The district worked with Catalyst California and the Equity Alliance for LA’s Kids to create the Student Equity Need Index (SENI). What began with a $25 million investment has grown to an ongoing $700 million a year program, funded with supplemental and concentration grants. SENI is a research-based equity index, which uses comprehensive academic- and community-based indicators, such as asthma rates and exposure to gun violence, to rank schools from highest to lowest according to student need. With these rankings, LAUSD can more accurately understand the needs of its schools to equitably distribute funds to address the achievement gap.

“The SENI offers an index that accounts for the effects of systemic and environmental factors that have an impact on schools and students,” said Jessenia Reyes, Catalyst California director of educational equity. “These indicators were chosen and developed through engagement with the community, students, parents and district leaders.”

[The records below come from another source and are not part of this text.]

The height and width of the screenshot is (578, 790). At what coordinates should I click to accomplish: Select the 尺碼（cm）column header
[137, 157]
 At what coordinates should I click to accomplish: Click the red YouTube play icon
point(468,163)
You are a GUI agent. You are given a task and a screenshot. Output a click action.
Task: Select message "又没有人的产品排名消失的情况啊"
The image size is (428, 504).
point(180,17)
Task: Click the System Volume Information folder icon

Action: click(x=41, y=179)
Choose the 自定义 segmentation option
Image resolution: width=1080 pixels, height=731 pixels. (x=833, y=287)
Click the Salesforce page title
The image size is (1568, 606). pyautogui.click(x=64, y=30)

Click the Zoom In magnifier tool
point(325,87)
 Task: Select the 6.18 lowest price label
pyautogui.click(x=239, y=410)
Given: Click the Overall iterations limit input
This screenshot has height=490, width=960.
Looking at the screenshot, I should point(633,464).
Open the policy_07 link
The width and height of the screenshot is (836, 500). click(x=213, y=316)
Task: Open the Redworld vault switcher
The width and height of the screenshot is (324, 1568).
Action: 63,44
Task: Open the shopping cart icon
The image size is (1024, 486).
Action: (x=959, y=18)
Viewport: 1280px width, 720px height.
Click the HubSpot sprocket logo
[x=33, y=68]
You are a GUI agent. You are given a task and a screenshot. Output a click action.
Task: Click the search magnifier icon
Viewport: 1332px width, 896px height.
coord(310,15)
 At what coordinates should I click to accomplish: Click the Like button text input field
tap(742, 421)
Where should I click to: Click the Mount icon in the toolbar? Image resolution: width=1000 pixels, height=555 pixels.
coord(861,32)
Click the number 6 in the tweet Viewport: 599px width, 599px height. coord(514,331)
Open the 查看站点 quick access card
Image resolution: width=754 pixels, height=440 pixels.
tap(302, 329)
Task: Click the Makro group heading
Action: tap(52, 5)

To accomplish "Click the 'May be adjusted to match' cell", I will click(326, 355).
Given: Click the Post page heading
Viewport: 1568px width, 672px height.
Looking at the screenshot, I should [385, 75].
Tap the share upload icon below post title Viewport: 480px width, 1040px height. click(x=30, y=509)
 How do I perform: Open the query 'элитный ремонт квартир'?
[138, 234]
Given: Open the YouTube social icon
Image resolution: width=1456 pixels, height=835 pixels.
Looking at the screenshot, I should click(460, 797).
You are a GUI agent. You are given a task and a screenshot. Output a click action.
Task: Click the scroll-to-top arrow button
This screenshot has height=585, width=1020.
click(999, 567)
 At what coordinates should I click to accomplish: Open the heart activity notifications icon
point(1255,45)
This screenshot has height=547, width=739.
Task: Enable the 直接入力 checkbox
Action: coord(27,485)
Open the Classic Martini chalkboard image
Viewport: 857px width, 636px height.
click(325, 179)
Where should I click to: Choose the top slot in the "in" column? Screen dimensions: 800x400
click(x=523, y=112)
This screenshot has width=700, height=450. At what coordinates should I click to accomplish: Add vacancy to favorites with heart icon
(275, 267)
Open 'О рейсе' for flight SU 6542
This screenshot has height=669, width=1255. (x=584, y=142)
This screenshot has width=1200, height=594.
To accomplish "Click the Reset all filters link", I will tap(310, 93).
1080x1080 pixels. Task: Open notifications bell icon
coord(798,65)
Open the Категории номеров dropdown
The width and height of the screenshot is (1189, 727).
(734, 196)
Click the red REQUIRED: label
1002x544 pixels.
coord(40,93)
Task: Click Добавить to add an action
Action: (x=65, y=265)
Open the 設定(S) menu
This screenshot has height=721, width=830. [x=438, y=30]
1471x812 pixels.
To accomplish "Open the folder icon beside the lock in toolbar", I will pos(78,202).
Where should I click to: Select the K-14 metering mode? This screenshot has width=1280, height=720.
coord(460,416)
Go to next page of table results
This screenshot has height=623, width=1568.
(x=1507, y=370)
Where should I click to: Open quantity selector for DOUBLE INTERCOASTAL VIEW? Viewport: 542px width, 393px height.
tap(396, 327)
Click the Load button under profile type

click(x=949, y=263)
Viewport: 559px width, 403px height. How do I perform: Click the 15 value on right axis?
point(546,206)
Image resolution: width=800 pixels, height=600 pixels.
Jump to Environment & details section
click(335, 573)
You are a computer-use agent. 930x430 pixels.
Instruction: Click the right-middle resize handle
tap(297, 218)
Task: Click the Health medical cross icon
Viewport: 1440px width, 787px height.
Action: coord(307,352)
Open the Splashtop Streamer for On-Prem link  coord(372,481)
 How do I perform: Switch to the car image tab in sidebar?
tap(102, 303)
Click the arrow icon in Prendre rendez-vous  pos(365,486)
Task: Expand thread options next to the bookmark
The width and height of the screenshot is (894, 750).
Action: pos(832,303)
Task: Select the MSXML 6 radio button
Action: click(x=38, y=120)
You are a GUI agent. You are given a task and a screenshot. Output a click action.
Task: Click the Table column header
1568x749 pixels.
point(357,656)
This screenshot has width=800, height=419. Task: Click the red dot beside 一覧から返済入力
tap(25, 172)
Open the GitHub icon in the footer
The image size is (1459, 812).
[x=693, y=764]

Salcido said SENI is also used in other ways, like placing staff, making facilities upgrade decisions and allocating services and programs. For example, the index was used during school closures due to COVID to decide where best to place grab-and-go meal centers.

“While LCFF was a great move for equitable funding across the state of California, LA Unified needed to move further, given how large and diverse our district is,” LAUSD board member Tanya Ortiz Franklin said. “On top of the LCFF target student groups, of which 86 percent of our students qualify, SENI also considers academic needs such as incoming student achievement scores and community factors that contribute to absenteeism. These considerations allow us to distribute more dollars to the schools with greater needs in order to invest in additional staff and resources to truly close opportunity gaps.”

Will the new LCFF Equity Multiplier contribute to further closing opportunity and achievement gaps? Only time will tell. The additional funding is specifically granted to LEAs for allocation to schoolsites with prior year nonstability rates greater than 25 percent and prior year socioeconomically disadvantaged pupil rates greater than 70 percent. For each eligible schoolsite, a calculated statewide Equity Multiplier rate will be multiplied by each site’s adjusted cumulative enrollment for the prior year, as identified in the Stability Rate Data file. The schoolsite will receive the product of this calculation or $50,000, whichever is greater.

“LCFF has provided us with a solid foundation to improve upon and to continue to explore better and more efficient ways to fund schools and support locally elected school leaders and their administrators that oversee the daily operations of our schools,” CSBA’s Billy said. “I think LEAs need to continue to invest in elevating and supporting the academic needs of their most disadvantaged and needy students whether they fall within the rubric of LCFF or not, and then make sure that the dollars designed for high-need students are appropriately allocated to programs that support these students, consistent with the law.”


Kimberly Sellery is the managing editor for California Schools.